DIMISSIONI! – Come è noto, meno un governo ha per le mani una crisi da gestire, più è colpa degli altri: così, gli strali di Pierluigi Bersani fanno tutt’uno con la strategia messa a punto con le opposizioni: presentarsi come interlocutori credibili di un nuovo sistema economico italiano; marcare la differenza fra sé stessi e il centrodestra berlusconiano agonizzante nella sua fase finale; rispondere agli appelli di Giorgio Napolitano per l’Unità Nazionale, ma senza sbilanciarsi più di tanto. E così, ecco ciò che Anna Finocchiaro, a nome del PD, pensa dell’azione del governo: prima l’approvazione, poi le dimissioni.

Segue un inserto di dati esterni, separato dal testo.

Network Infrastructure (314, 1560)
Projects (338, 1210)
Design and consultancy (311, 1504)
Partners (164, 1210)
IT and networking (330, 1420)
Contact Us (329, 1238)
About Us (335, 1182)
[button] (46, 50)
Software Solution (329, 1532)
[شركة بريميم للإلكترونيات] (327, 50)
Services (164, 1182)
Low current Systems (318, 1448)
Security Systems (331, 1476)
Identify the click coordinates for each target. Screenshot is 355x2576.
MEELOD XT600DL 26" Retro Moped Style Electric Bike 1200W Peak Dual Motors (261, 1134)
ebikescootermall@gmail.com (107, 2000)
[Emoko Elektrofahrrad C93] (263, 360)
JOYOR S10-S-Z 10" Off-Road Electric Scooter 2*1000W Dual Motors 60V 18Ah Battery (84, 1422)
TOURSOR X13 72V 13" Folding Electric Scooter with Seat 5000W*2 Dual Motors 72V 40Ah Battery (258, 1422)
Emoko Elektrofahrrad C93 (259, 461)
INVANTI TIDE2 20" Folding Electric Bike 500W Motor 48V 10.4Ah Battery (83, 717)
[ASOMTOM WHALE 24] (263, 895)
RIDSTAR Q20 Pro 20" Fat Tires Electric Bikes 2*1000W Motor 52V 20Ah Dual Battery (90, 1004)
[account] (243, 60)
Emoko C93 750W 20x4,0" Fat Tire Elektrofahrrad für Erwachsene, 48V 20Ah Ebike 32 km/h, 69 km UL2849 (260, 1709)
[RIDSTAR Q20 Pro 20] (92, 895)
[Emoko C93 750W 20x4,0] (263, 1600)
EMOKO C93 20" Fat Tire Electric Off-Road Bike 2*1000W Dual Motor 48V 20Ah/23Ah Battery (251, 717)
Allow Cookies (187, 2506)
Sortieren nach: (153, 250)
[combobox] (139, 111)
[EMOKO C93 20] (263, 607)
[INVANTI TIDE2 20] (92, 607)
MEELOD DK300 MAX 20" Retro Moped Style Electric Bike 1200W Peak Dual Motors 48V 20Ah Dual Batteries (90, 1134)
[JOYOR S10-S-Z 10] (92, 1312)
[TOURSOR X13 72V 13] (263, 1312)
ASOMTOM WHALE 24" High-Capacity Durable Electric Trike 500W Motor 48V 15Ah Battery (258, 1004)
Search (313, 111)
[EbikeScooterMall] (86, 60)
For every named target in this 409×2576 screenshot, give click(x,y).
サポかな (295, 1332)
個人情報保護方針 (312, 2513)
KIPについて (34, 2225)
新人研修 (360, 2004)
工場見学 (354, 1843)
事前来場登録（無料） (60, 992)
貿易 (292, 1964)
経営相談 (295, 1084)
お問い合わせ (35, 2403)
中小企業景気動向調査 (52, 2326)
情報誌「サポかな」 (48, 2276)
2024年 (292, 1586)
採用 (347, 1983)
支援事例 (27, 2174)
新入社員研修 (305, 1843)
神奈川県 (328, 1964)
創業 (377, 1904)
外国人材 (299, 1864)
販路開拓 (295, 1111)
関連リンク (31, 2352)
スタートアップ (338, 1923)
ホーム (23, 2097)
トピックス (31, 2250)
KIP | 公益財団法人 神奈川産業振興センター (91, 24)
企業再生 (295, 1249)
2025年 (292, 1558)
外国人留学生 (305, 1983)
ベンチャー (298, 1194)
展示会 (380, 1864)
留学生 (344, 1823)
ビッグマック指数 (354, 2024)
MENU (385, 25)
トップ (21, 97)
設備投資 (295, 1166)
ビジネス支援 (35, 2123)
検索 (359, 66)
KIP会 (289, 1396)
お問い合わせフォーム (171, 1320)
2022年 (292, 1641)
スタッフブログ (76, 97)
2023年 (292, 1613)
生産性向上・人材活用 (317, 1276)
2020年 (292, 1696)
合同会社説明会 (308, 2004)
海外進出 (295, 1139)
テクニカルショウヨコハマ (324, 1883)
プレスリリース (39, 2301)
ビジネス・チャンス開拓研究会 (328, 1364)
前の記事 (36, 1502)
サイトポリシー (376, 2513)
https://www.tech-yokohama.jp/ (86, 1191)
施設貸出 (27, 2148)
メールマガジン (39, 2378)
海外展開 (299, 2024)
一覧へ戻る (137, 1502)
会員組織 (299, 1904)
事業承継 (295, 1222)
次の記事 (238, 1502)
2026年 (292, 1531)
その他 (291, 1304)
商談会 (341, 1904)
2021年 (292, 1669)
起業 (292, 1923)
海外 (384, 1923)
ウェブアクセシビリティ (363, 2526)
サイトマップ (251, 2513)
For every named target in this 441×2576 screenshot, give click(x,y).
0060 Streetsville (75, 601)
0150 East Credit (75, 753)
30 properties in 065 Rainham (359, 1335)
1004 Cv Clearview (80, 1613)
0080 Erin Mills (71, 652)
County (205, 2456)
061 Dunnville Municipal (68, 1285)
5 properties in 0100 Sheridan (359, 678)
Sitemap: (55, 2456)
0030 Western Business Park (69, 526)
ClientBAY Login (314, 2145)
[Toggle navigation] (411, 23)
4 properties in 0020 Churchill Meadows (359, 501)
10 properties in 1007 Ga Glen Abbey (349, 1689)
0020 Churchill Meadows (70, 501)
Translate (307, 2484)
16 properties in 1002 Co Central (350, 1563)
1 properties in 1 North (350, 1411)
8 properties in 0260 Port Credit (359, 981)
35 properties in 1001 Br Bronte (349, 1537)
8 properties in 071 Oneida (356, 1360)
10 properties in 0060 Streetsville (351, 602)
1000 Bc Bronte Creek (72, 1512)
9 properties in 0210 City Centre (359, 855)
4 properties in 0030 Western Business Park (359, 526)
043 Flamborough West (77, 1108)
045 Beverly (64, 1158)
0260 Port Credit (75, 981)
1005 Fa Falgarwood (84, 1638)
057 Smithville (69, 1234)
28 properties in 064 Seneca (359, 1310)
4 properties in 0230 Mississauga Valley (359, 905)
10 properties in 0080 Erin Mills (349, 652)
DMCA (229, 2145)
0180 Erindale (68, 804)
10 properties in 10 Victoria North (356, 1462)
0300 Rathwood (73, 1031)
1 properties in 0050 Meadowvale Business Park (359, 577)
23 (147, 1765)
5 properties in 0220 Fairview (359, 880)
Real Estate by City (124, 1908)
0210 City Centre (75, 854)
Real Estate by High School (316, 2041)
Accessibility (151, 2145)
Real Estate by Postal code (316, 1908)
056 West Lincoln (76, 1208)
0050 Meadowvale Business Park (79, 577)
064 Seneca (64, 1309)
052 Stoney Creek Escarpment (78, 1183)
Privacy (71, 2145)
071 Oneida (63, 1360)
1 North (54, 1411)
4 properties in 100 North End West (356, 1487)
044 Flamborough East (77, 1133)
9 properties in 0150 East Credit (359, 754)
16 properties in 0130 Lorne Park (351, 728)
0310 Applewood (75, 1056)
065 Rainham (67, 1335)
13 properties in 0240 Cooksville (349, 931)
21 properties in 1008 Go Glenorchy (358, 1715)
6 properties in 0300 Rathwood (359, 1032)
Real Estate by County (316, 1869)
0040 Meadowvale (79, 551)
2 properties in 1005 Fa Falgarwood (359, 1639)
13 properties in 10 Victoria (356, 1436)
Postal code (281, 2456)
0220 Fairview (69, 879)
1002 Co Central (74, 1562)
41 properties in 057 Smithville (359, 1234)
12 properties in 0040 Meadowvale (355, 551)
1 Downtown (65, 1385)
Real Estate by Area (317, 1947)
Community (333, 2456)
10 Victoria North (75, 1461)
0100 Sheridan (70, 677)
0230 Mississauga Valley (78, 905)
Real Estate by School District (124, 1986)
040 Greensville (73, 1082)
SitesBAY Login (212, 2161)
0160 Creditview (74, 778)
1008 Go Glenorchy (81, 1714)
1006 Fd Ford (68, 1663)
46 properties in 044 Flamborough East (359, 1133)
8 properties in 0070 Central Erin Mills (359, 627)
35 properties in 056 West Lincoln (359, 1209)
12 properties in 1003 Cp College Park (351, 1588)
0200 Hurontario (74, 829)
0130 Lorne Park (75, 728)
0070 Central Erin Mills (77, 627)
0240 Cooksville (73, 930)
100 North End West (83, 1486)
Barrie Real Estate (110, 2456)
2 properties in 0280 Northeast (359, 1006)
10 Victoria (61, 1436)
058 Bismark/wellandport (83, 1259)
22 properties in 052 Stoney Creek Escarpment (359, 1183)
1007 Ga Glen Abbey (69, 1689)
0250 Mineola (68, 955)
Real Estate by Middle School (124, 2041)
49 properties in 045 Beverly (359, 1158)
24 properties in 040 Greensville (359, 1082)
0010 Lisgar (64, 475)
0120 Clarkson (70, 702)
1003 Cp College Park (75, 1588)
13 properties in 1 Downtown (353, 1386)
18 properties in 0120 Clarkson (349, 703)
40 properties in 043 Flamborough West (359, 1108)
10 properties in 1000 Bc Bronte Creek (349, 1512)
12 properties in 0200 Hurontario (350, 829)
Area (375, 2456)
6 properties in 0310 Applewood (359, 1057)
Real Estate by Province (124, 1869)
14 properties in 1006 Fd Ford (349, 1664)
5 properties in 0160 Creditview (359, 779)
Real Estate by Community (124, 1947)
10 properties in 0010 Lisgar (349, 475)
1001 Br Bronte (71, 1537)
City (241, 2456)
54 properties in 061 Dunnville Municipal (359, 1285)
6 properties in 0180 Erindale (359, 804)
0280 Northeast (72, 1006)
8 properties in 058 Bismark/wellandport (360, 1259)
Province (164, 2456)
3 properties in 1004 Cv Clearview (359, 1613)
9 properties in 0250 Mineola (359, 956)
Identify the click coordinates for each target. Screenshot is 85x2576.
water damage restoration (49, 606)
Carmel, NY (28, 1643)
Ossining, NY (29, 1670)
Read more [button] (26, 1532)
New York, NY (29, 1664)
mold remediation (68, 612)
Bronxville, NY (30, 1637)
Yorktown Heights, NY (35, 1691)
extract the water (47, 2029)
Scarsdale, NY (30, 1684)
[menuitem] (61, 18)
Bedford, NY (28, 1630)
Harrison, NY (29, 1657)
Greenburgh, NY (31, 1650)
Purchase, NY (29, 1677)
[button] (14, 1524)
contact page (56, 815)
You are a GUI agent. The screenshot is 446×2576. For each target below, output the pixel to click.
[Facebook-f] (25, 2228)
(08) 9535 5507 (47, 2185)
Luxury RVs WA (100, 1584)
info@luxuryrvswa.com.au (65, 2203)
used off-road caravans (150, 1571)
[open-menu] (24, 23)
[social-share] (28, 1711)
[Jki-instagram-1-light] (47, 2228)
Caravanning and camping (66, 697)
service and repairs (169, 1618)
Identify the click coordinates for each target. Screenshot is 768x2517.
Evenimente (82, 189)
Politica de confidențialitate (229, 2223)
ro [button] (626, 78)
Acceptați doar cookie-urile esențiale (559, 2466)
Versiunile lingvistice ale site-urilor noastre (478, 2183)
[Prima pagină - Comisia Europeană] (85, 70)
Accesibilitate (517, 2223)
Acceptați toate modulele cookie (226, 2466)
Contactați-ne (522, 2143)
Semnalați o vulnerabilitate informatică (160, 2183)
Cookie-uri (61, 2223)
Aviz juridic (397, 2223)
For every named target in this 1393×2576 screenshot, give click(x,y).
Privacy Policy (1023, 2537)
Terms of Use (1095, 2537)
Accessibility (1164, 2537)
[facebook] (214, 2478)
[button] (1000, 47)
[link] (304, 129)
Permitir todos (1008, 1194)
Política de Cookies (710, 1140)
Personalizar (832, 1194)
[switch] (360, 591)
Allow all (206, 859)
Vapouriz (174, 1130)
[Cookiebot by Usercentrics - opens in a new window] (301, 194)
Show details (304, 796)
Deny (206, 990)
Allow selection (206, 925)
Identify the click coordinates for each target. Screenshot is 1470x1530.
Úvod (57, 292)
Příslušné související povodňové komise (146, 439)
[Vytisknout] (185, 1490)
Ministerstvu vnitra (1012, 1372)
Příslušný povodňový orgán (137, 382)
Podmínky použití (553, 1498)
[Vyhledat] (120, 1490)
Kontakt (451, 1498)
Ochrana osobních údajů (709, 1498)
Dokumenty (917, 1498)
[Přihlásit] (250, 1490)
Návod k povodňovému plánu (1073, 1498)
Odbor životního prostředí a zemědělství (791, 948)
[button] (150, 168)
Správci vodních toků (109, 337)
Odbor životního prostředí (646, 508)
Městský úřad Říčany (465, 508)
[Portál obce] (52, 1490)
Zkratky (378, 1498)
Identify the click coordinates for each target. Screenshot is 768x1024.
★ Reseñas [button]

Se la necessità del via libera alla manovra è patrimonio comune (a patto che non vengano inserite norme eterogenee, come la salva-Fininvest), il giudizio sul governo resta severo. “Una volta approvata la manovra in Senato tra domani e giovedì mattina e dopo un rapido passaggio alla Camera, chiederemo che questo governo vada via, perché è alla debolezza del governo che noi vediamo legata la debolezza del Paese” dice il presidente dei senatori del Pd, Anna Finocchiaro.